Consigne ▸
D'après le texte consacré à la vie sur l'île, combien de puits l'île compte-t-elle ?

Texte ▸
L'été, du reste, a aussi sa plaie qui est le manque d'eau potable. Le phare possède une citerne des mieux aménagées, mais réservée exclusivement pour les besoins du service. Par ailleurs, on ne compte dans l'île que deux puits. J'ai mentionné celui de Saint-Corentin; son eau est réputée comme ayant des vertus curatives; on y plonge les rhumatisants, qui s'en trouvent, dit-on, soulagés; de même, lorsqu'un enfant tombe en «languissance», une procession de neuf veuves y vient faire des ablutions, selon de vieux rites païens. Malheureusement, pour sacrée qu'elle soit, la source tarit aux premières chaleurs. L'autre puits est situé à l'entrée du bourg: une antique maçonnerie le protège. Un escalier de pierre, aux marches usées et le plus souvent boueuses, conduit à une excavation en forme de grotte où croupit une eau saumâtre, corrompue par les infiltrations de la mer. Comme dans les pays d'Orient, c'est là que, le soir, se concentre la vie locale. Des vieilles aux figures sibyllines échangent de longs commentaires sur les événements du jour, et les jeunes filles, leurs cruches remplies, s'adossent au parapet pour deviser d'amour avec leurs galants. On y assiste parfois à des scènes d'une grâce toute patriarcale et presque biblique.

Toutes les habitations de l'île sont tassées en un seul groupe et forment un pêle-mêle de vieux toits moussus, de l'effet le plus pittoresque. La plupart ont un étage sur un rez-de-chaussée à demi enfoncé en terre. Les fenêtres, exiguës, pareilles à des hublots, donnent sur d'étroites ruelles où deux personnes ne sauraient passer de front. Par derrière, sont les jardinets et les cours. Les intérieurs sont propres, peints de frais: on se croirait dans une cabine. Une boiserie à volets dissimule l'âtre. Tout est rangé minutieusement et, en quelque sorte, arrimé comme à bord d'un navire; sur une planchette, aux pieds d'une vierge en faïence, d'une Notre-Dame de Bonne Nouvelle ou de Bon Secours, sont empilés des volumes pieux, des missels, des Vies de saints, des livres d'édification populaire, en langue bretonne, tels que l'École de la douce mort, le Trésor du chrétien, le Miroir des âmes.

III

En arrivant au village, je le trouve silencieux et quasi désert; personne dans les rues ni sur les seuils; les casiers à homards achèvent de s'égoutter au long du quai; les bateaux dorment, couchés sur le flanc, à mer basse, les ralingues de leurs grandes voiles brunes traînant jusque dans la vase du port.

Données de l'exercice ▸
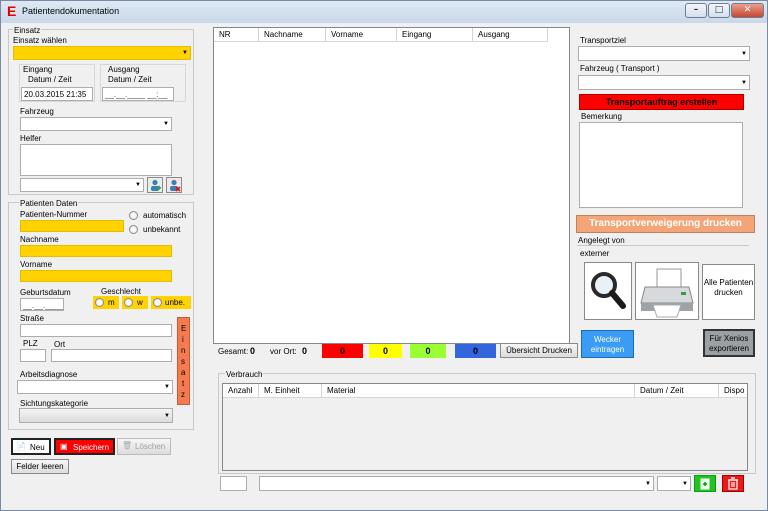 The height and width of the screenshot is (511, 768). I want to click on geschlecht-unbe-radio, so click(158, 302).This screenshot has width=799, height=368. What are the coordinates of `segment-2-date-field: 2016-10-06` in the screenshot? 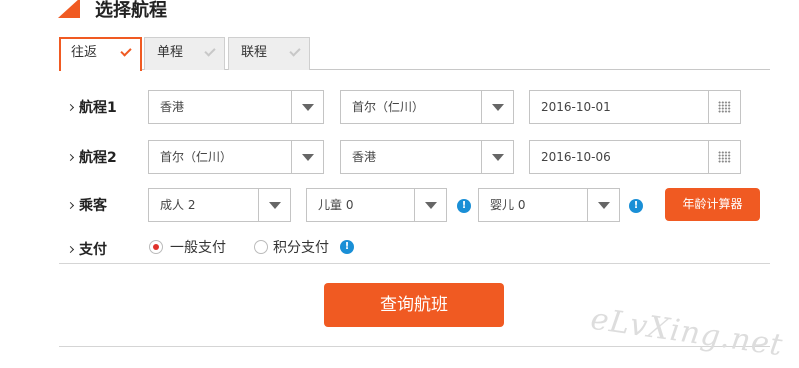 It's located at (635, 157).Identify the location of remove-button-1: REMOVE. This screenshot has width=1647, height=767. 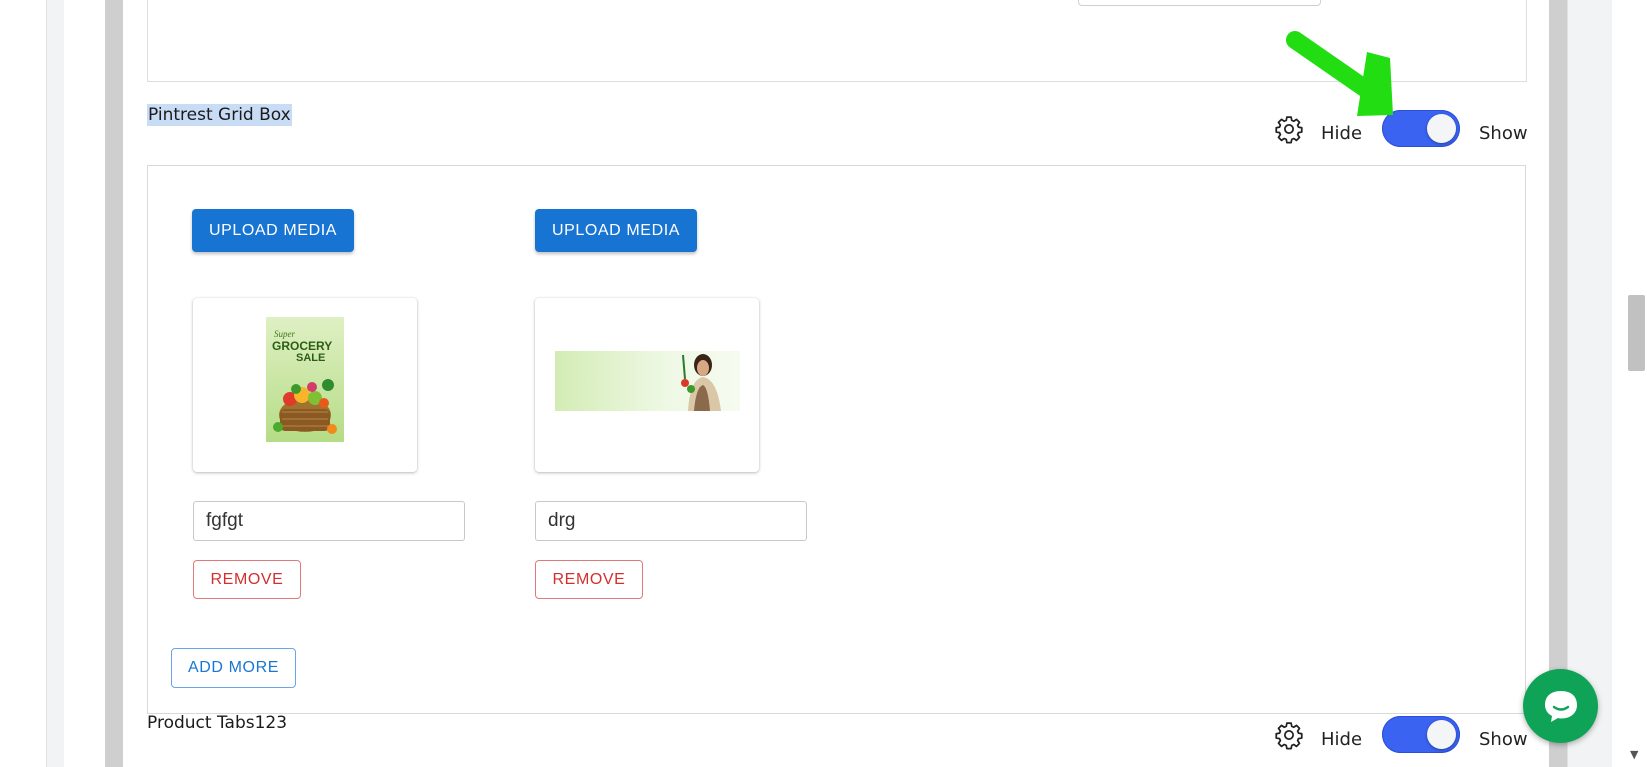
(247, 580).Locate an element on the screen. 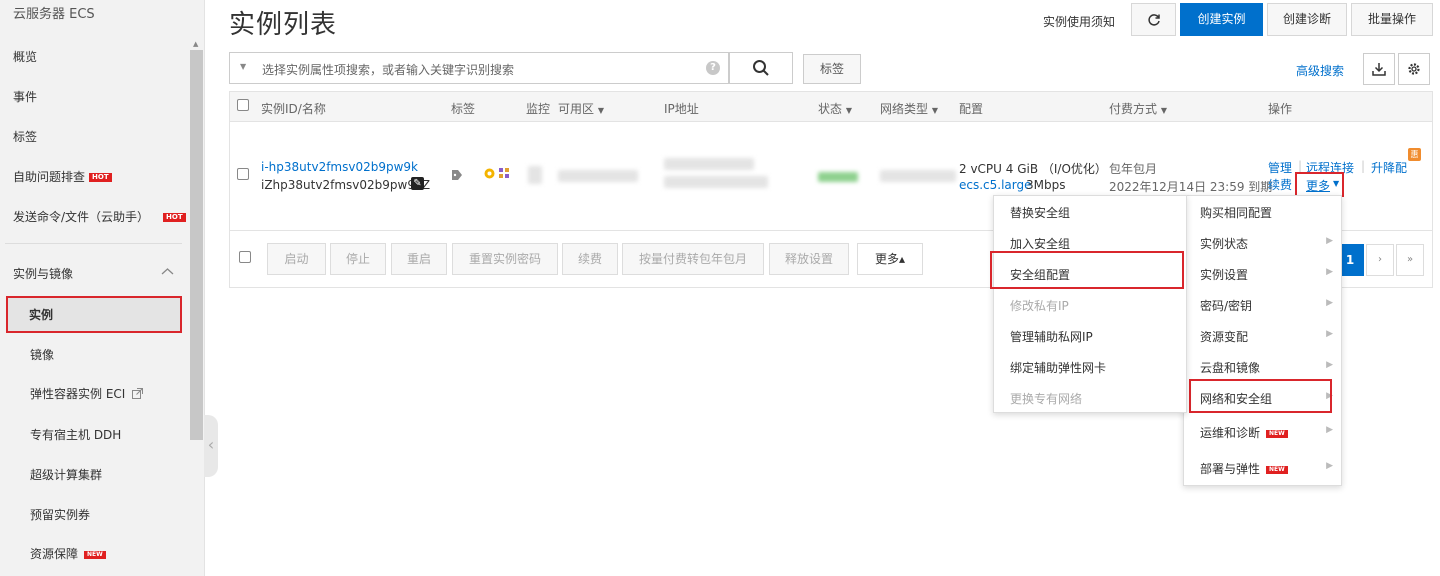 Image resolution: width=1440 pixels, height=576 pixels. caret-down-icon: ▼ is located at coordinates (243, 66).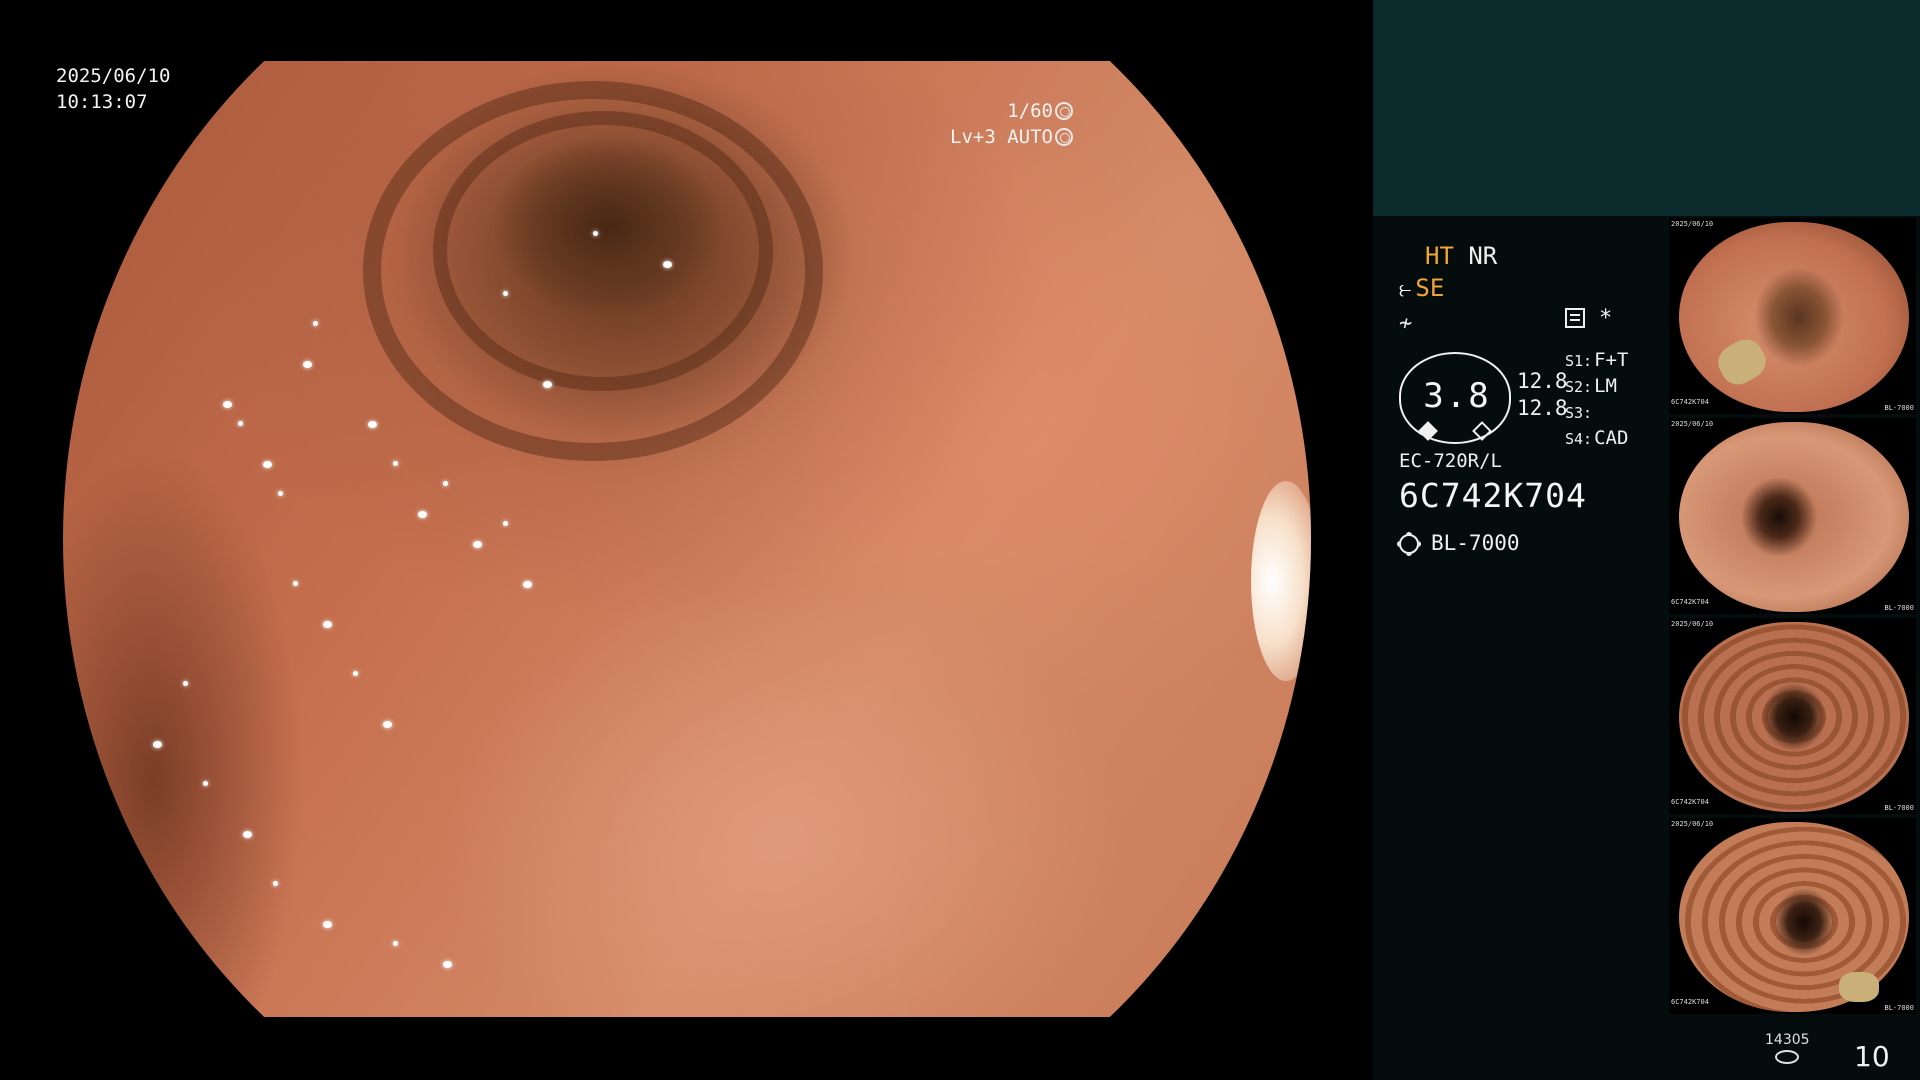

Résultat de l'exercice ▸
L'île ne compte que deux puits.